Consider the Doppler effect in two cases. In the first case, an observer moves towards a stationary source of sound with a speed of \(50 \mathrm{~m} / \mathrm{s}\). In the second case, the observer is at rest and the source moves towards the observer with the same speed of \(50 \mathrm{~m} / \mathrm{s}\). Then the frequency heard by the observer will be [velocity of sound in air \(=330 \mathrm{~m} / \mathrm{s}\).]

For observer moving towards a stationary source,
\(\mathrm{n}_1=\mathrm{n}_0\left[\frac{\mathrm{v}+\mathrm{v}_{\mathrm{L}}}{\mathrm{v}}\right]\)
For source moving towards a stationary observer,
\(\mathrm{n}_2=\mathrm{n}_0\left[\frac{\mathrm{v}}{\mathrm{v}-\mathrm{v}_{\mathrm{s}}}\right]\)

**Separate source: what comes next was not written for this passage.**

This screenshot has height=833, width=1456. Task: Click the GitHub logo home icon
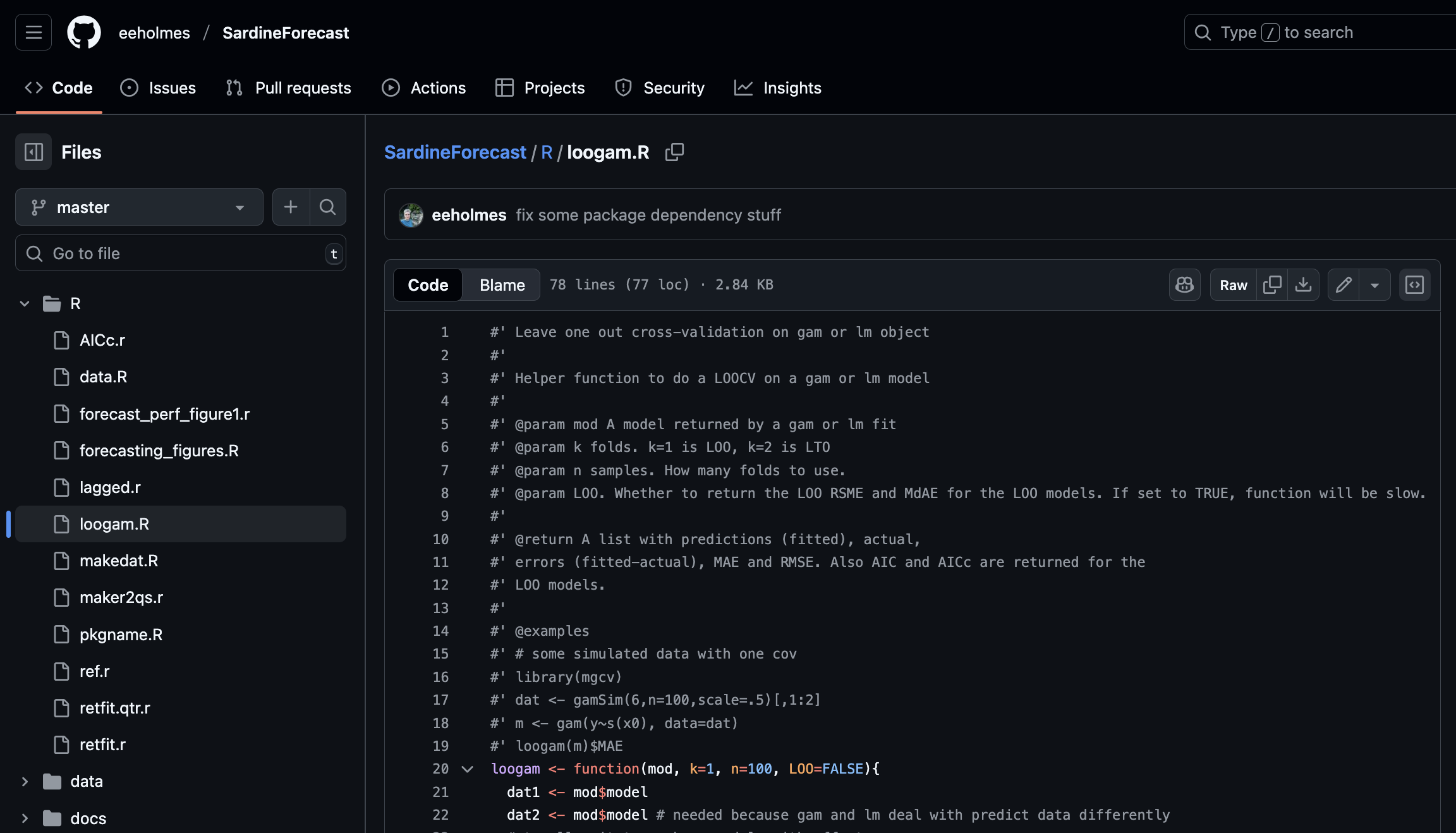(x=84, y=32)
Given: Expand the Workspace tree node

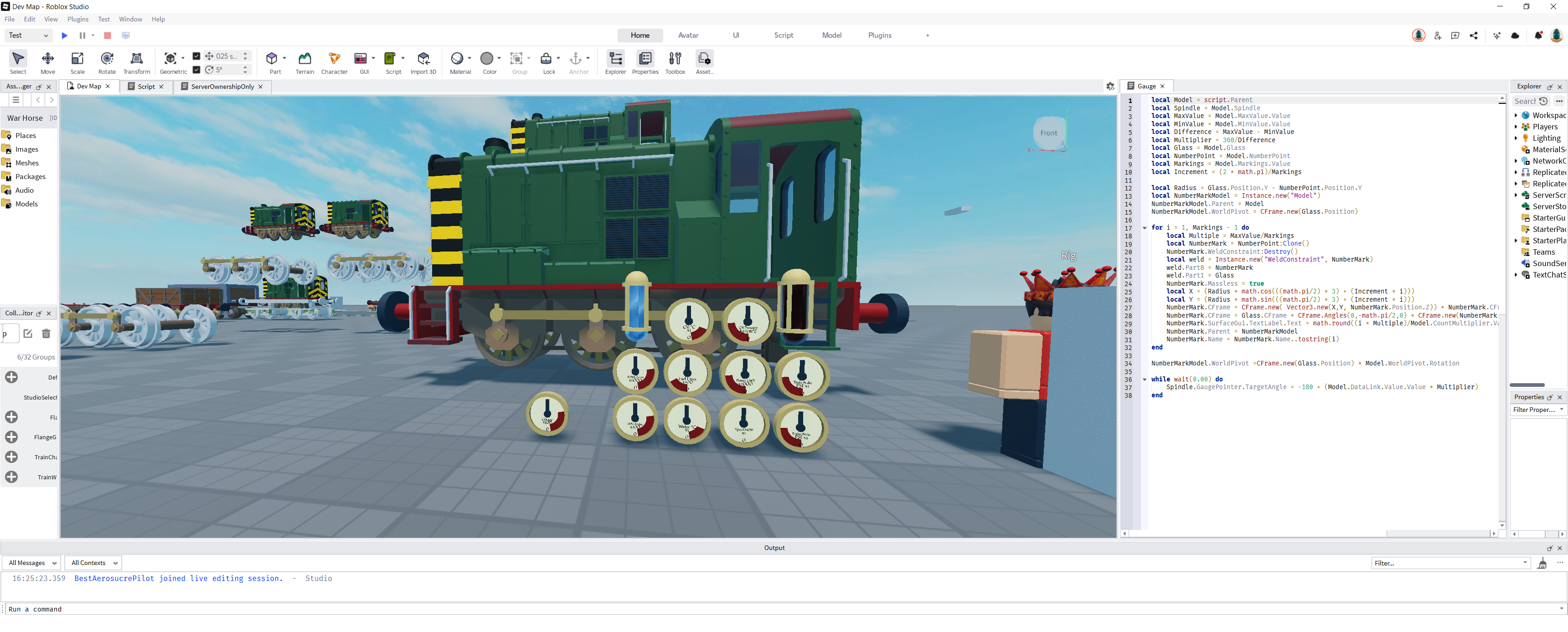Looking at the screenshot, I should click(1516, 115).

Substituting the values for \(v, v_L\) and \(v_S\) in the equations above
\(\begin{aligned}
& \mathrm{n}_1=\mathrm{n}_0\left[\frac{330+50}{330}\right]=1.15 \mathrm{n}_0 \\
& \mathrm{n}_2=\mathrm{n}_0\left[\frac{330}{330-50}\right]=1.17 \mathrm{n}_0 \\
& \Rightarrow \mathrm{n}_2>\mathrm{n}_1
\end{aligned}\)
\(\therefore \quad\) The frequency heard will be more in the second case than in the first case.